Got questions? Ask them in the 501er Community group. Our team of MSPmentor industry influencers will get you answers.

Kris Blackmon

October 7, 2019

7 Min Read
Compensation model

Channel Futures and the MSP 501 initiative recently launched a new program, the 501er Community. This community is designed to engage MSPs in a dialogue about best practices stemming from the MSP 501 data, as well as provide networking events and educational opportunities.

As part of this program, we have engaged more than a dozen industry leaders as MSPmentors. These influencers include analysts, channel chiefs and renowned consultants. In this series, we present questions posed in the 501er Community discussion group and ask our Mentors to provide detailed answers.

Cyxtera's Tina Gravel

Cyxtera’s Tina Gravel

Today, in our inaugural Ask the MSPmentor Q&A, we get thought leadership from Tina Gravel, global senior VP of channels at IT infrastructure provider Cyxtera.

501er Community: What are some best practices around employee compensation strategies and models, especially for sales and technical personnel?

Tina Gravel: Compensation models have largely gone unchanged in the last 10 years and personally, I am glad.

For a very long time now, compensation around sales and sales engineers has not changed radically. Let me start with the internal models first: As a vendor, I need to be competitive in order to hire the right folks for the job. To do this, Cyxtera HR did research (and continually does this) to understand what the range of payment for salary and commission/bonus the “A” players would require. We know we won’t have 100% “A” players, so we have ranges to allow for varying experience levels and indexing related to location for each position, along with variable compensation, etc. Most large companies do this to some extent or another.

Smaller firms often rely on what the larger firms are doing as their guidepost, at times offering lower salaries because that is all they can afford. However, many startups will endeavor to set up compensation that allows them to pay more as a percentage of sales for three reasons:

  1. They know the salaries are not competitive, and they will have to find another way to keep the individual in the seat.

  2. Smaller firms that cannot risk paying a big salary to a performer for a year (who may not perform) can pay someone more when the sale closes and the money is in hand.

  3. Most firms acknowledge that a small firm’s lack of brand may make it harder to sell their products and services, and so they must pay accordingly.

++++

(To be done)
(a) According to the compensation article, what is Tina Gravel's position at Cyxtera?
(b) Copy the compensation article word for word, everything from "Smaller firms often" down to "in the seat.".

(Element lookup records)
++++

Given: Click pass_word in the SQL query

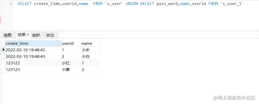Looking at the screenshot, I should point(167,4).
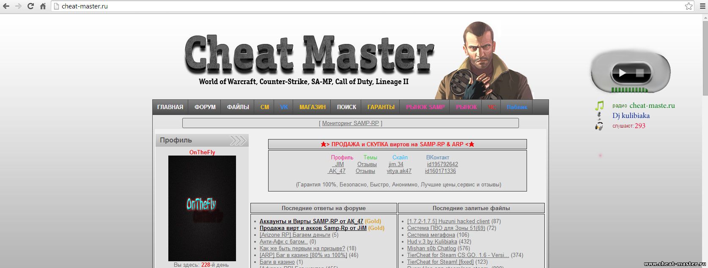The height and width of the screenshot is (268, 708).
Task: Go to browser home page icon
Action: point(43,6)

++++

(Solution list)
(a) Global senior VP of channels.

(b)
Smaller firms often rely on what the larger firms are doing as their guidepost, at times offering lower salaries because that is all they can afford. However, many startups will endeavor to set up compensation that allows them to pay more as a percentage of sales for three reasons:

  1. They know the salaries are not competitive, and they will have to find another way to keep the individual in the seat.